I sell tours. I sold tours for 5 or 6 years for Klondike Tours and Madame and Greg are the most wonderful, caring people I have ever worked for let alone had as friends. This year, 2014, I will be working for Southeast Tours, Heath and Jamie G the owners. I needed a change as in addition to tour sales the shops I worked in were full of retail merchandise. I ceased to be at all inclined to sell retail so I looked for a change and found it.

May through September is the time most of the locals make money that will last the rest of the year. There are few year round jobs in Skagway. Unemployment supplements through the winter and the annual permanent Fund Dividend checks are distributed to every Alaskan in October also helps get us through the winter.

I love tour selling. I love talking with people from all over the world and arranging for them to have the best their money can buy in experiencing Alaska. The best bang for the buck at $55 a seat is a 2 1/2 hour 25 passenger bus excursion over the White Pass summit and beyond into the Yukon. This is scenic mountain and gold rush history that is interesting and breathtaking. Selling tours is easy for me because I absolutely believe I am selling the best product available. Getting passengers and drivers together, meeting and boarding—sometimes getting tourists to gather on time in the right place is like herding cats. It takes a lot of effort, patience, and a cheerful encouraging attitude.

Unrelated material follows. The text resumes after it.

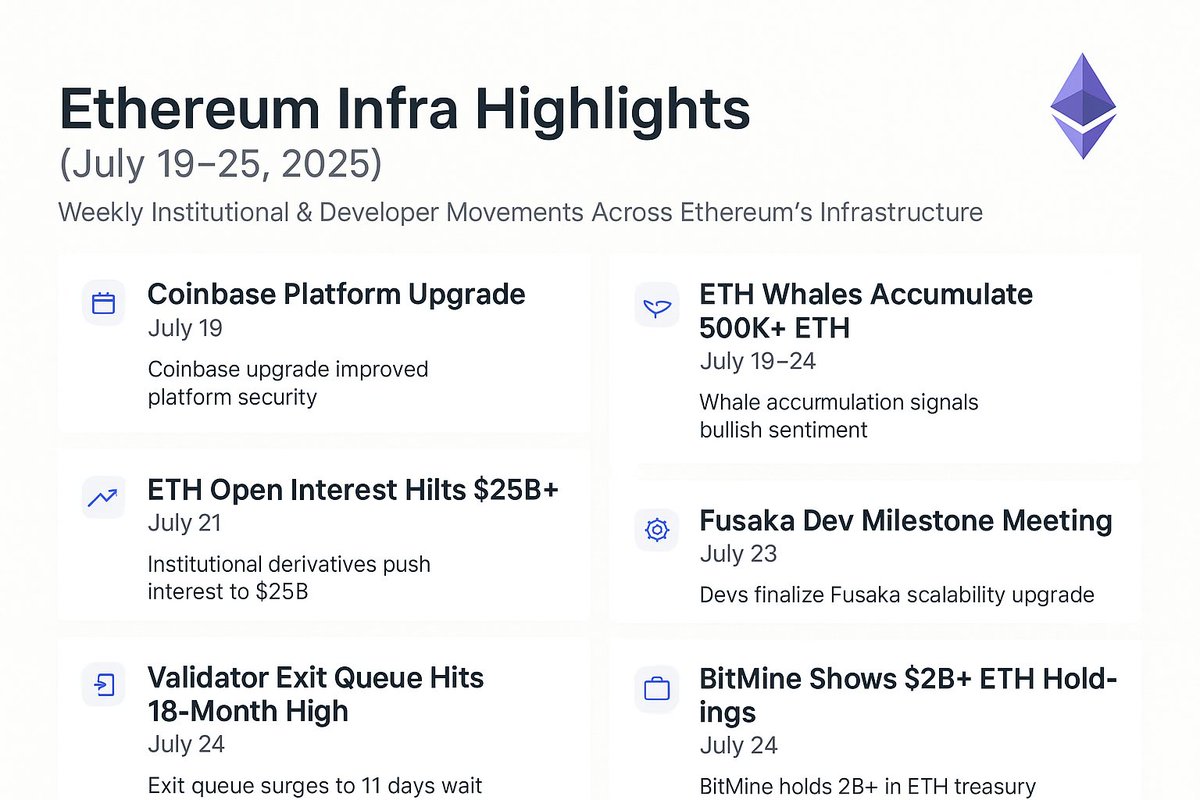Click the 'Coinbase upgrade improved platform security' description
Screen dimensions: 1200x800
click(x=288, y=383)
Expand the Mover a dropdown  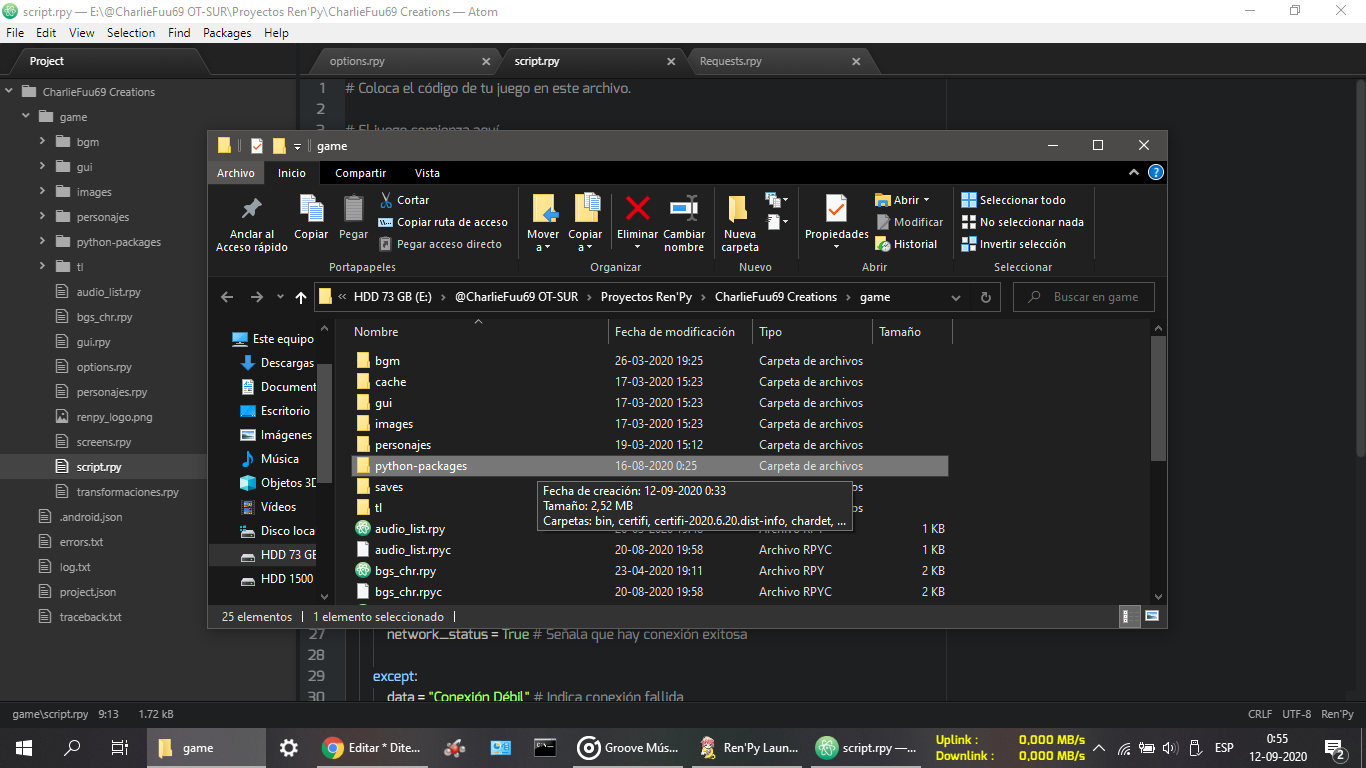click(543, 247)
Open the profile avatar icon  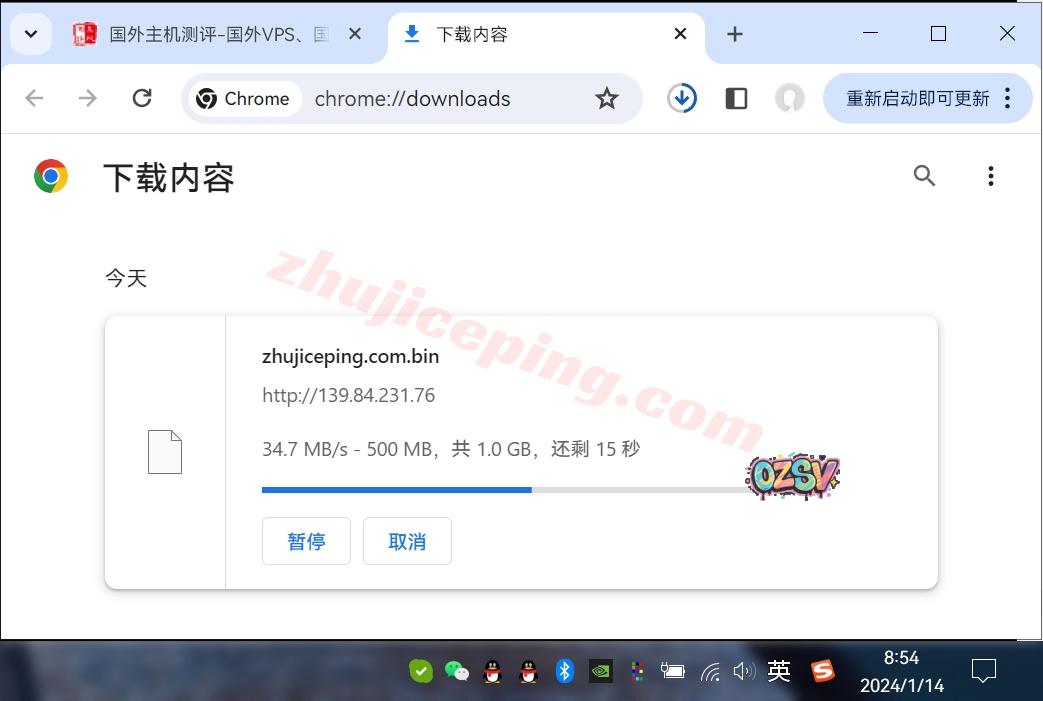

At 62 going on 63 years old, I am slowing down a bit and after working a 6 to 8 hour day, especially on big ship days, I am exhausted and almost unable to put one foot in front of the other to reach home. Home is a 24’x28’ garage over which is the living area which is 11’ x 28’ space above the garage. We built the garage with the space upstairs in 2000 (I think) intending the upstairs to be a quilting area for me, garage for hub’s vehicle repair shop, and to build a house on the lot at a later date.

Circumstances changed after we erected the bones of the building with Gray Line not renewing Hub’s contract. Finances were very tight, and we had to move out of company housing into this unfinished, uninsulated, garage and living area. We have a ‘paycheck’ house which means every time we get a paycheck, we do something to improve the place. We are almost finished and have some smoothing to do on the sheetrock in the living area and those areas unpainted to paint. Laying down of a wood floor purchased several years ago will complete, for now, where we live.

Hub and I are drawing Social Security now and he has been physically unable to work for about 3 years with his physical condition deteriorating even more this winter with some sort of back problem.

I live in a beautiful place where everyone knows everyone during the winter, and the population expands by 1500 in season with temporary workers flooding every possible spare space to live and of course, work in the many shops open only for tourist season. I love my life, I love my town, I love the quirkiness of the people I know and love here and I have experienced all sorts of ‘odd’ things that I consider normal until I talk about them with my daughter who lives in Kansas, is 43 years old, married, 3 boys, ages 25, 10 and 8. Daughter’s silence or a surprised “WHAAAAT?” signals me that I am talking about something that is strange and unheard of back in what she considers the ‘normal’ world.

That is all for now, a bit of rambling about me, us, Our Town and life as I know it.